The congregation filtered into a ballroom where a party was going to go on all night.
Fordham was supposed to be there to let his subjects bestow gifts on him and his family.
Kerrigan could tell he was barely holding it together, that he would not make it a whole night in the presence of the noble Fae of the House of Shadows.
But she said nothing as she took his arm and followed him out of the throne room and to a balcony that overlooked the rest of the assembled Fae. A huge feast had been prepared for the coronation. Dancing, drinking, and merriment would go on long into the night here as well.
Adelaide repeated Fordham’s entrance with an amplified voice for the crowd. “All hail His Royal Majesty King Fordham Ollivier!”
Fordham lifted his hand to wave at the thousands of subjects that were now entirely his responsibility.
Kerrigan lifted her hand as well. She knew they did not hate her after her fight, her show of force by using shadow jumping, but she was not prepared for their roar of approval at their union.
Maybe a wedding would be possible now that the coronation was over.
It all felt like just one step on a very long road.
“Do I deserve this?” Fordham asked as he stared down from the mountain.
“To be king? Yes.”
“When Prescott was killed due to my own folly.”
“Prescott was killed because of Barron Laurent.”
Fordham sighed. “Because he discovered that he was working for me.”
“We always knew it was a risk.”
“Doesn’t make it better.”
“No,” she agreed. “It doesn’t. I wish that we did not have to put our friends and family in danger to win this war, but it is a war we are waging.”

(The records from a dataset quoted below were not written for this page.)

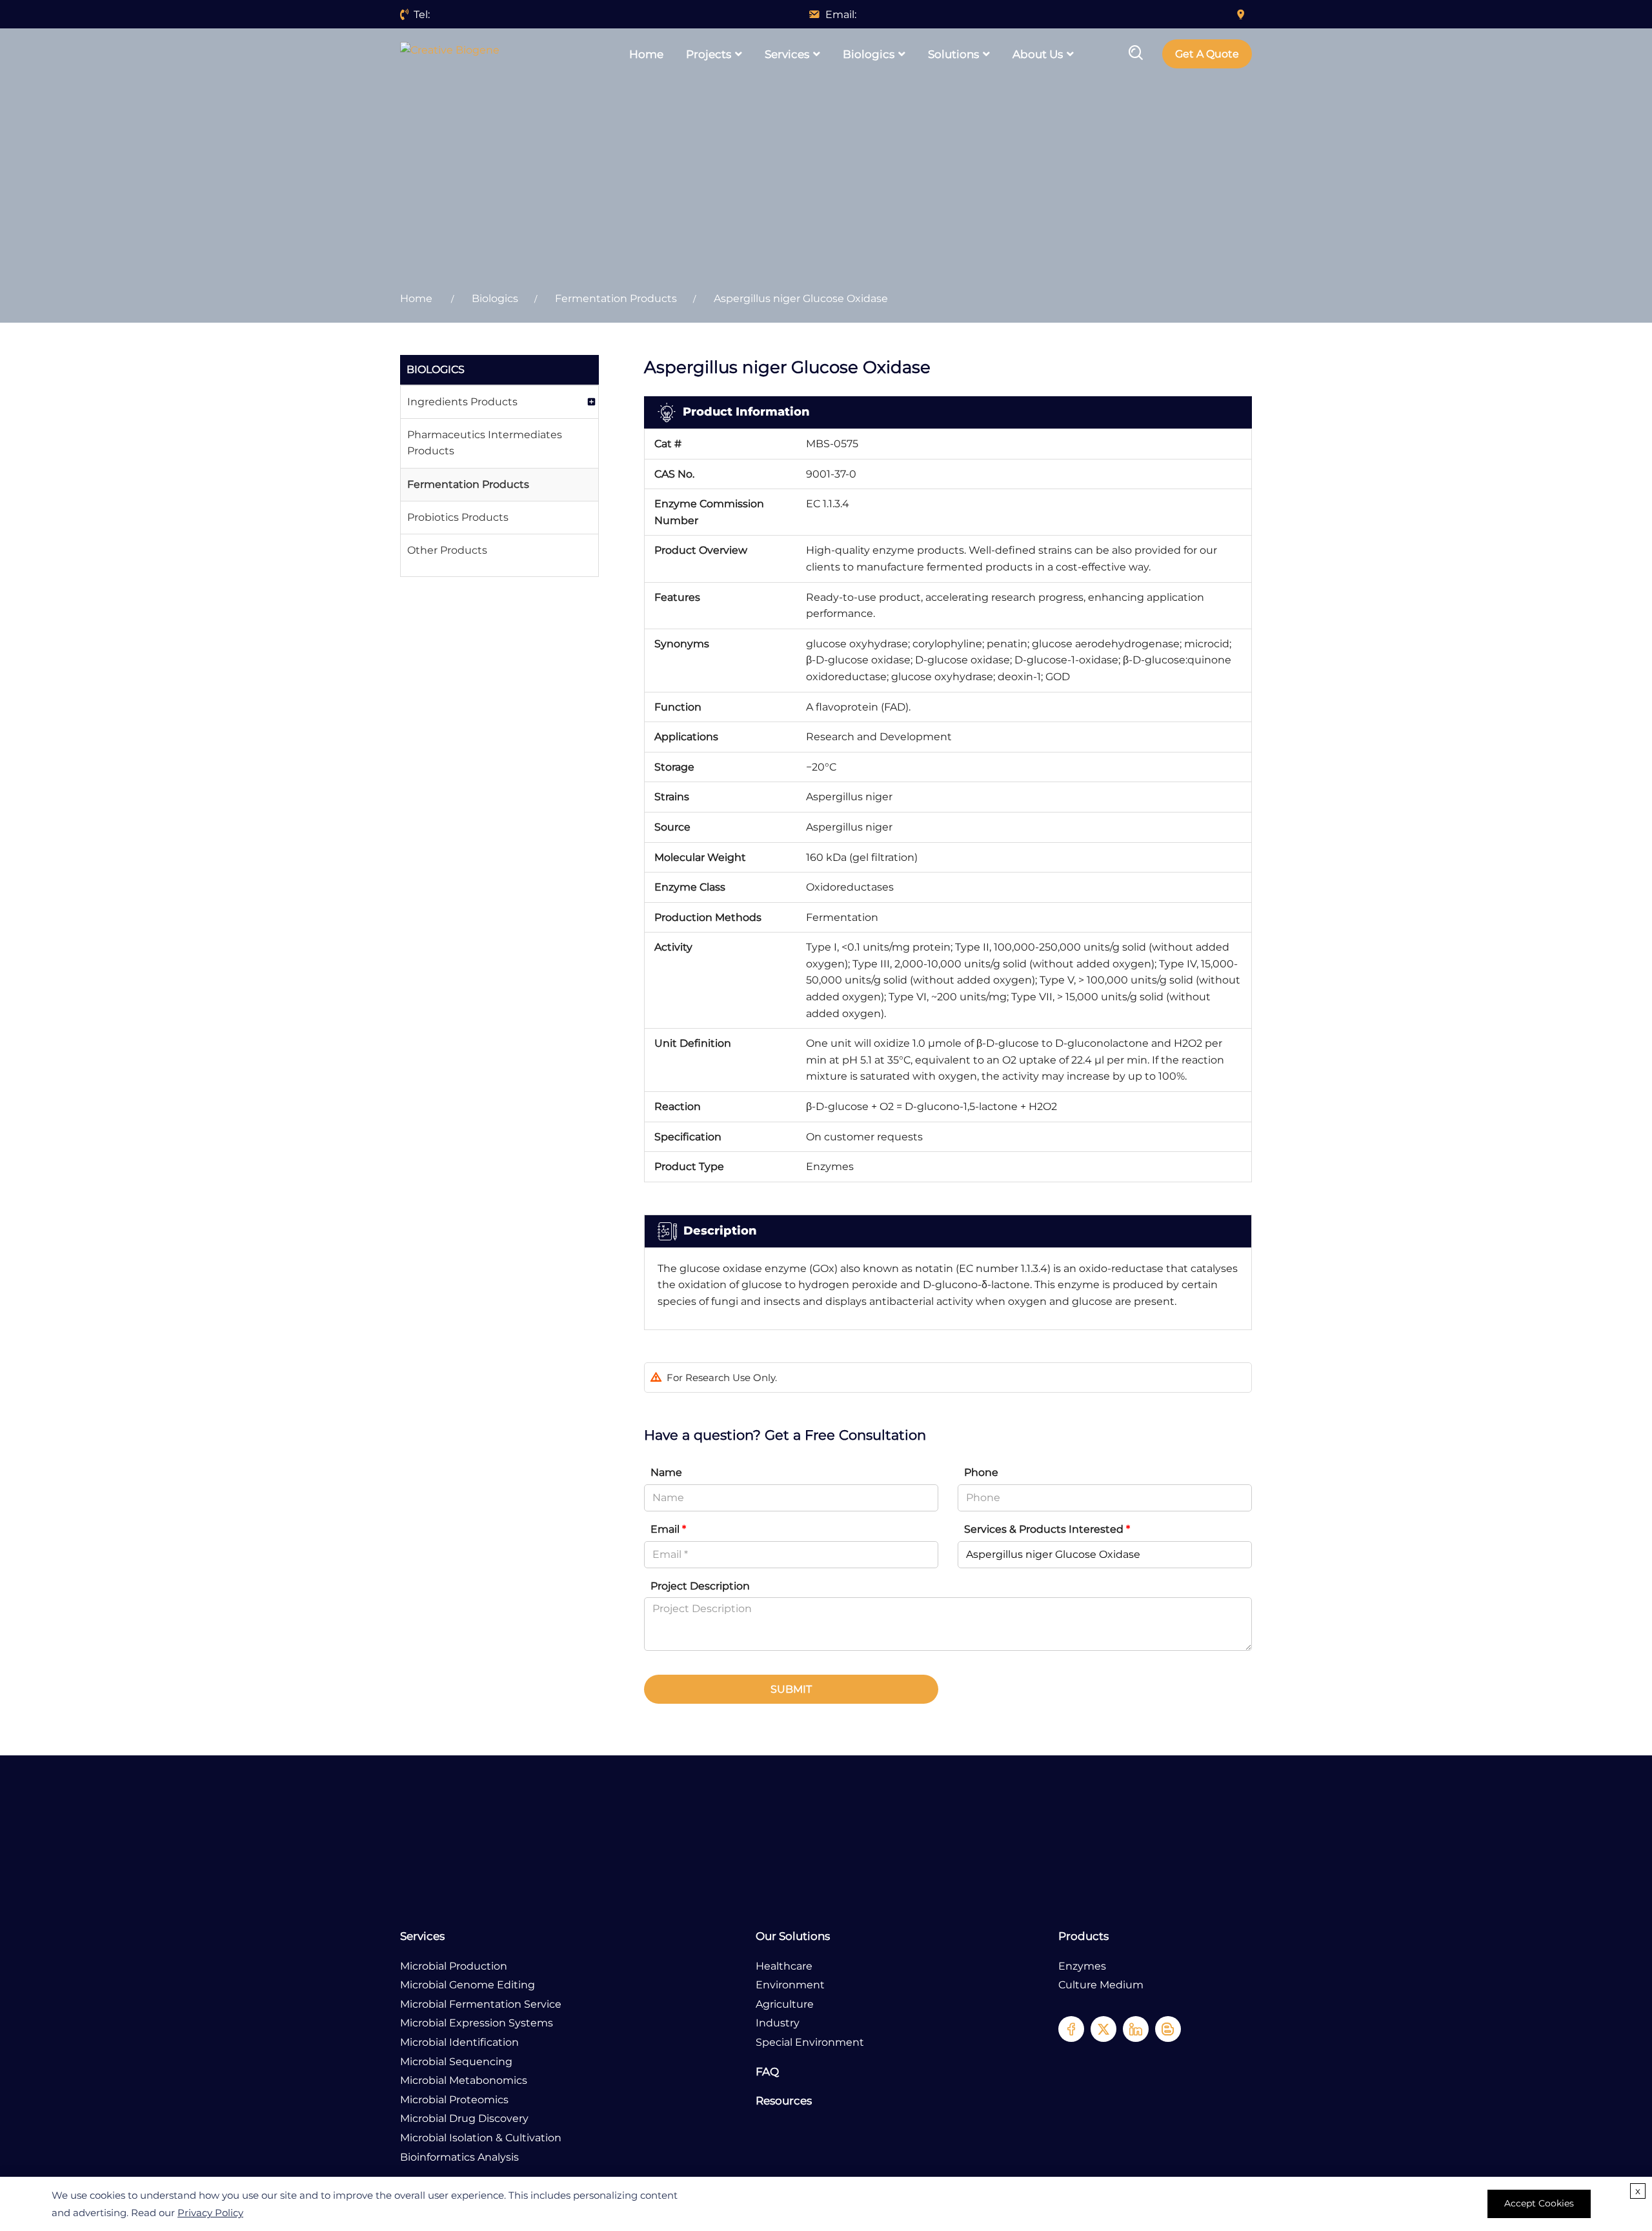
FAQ (767, 2071)
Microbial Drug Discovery (464, 2118)
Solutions (953, 54)
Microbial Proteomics (454, 2100)
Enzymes (1082, 1966)
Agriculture (785, 2004)
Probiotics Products (458, 517)
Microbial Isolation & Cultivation (480, 2138)
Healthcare (784, 1966)
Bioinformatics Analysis (459, 2157)
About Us (1037, 54)
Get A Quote (1207, 54)
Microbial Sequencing (456, 2061)
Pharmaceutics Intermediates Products (484, 443)
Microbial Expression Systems (476, 2023)
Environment (790, 1985)
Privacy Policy (210, 2212)
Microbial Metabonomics (463, 2080)
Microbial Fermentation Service (480, 2004)
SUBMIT (791, 1689)
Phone (981, 1472)
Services (787, 54)
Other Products (447, 550)
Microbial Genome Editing (467, 1985)
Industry (778, 2023)
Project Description (700, 1586)
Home (646, 54)
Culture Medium (1100, 1985)
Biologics (868, 54)
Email (668, 1529)
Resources (784, 2100)
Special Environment (810, 2042)
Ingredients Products (462, 402)
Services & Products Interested (1047, 1529)
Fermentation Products (616, 298)
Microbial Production (453, 1966)
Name (666, 1472)
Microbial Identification (459, 2042)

Fordham nodded. “I know. And good people die in war. I have lived it many times. I know I would not trade the outcome for your death, but it feels like the curse is circling ever closer, despite what Titania told us.” His face was grave as he clenched his jaw.
“My mother, my father, Dacia, Arbor, and now Prescott—my whole family is perishing. If Wynter…”
“That won’t happen,” she told him.
“You cannot promise her safety. Nor yours.” Fordham’s gaze cut to her. “Wynter is going to bond a dragon. We both know it. As soon as this coronation is over, I’m sending our greatest fighters to see if a dragon will bond them, and Wynter will be one of them. She is in as much danger as ever.”
“You cannot keep us all safe. The world is not safe. We are fighting for a better tomorrow.”
“And how will we do that when even the bonding is a death sentence or a curse?”
Kerrigan frowned. “I did have a thought about that.”
He huffed out a sardonic laugh. “Tell me it’s a safe thought.”
“When I saw the memory from Ferrinix, it said that the metal crown bestowed the curse on the rider bonds from the magic of He Who Reigns.” Kerrigan bit her lip before adding, “And if we find the crown once more, I might be able to use the same magic to change it.”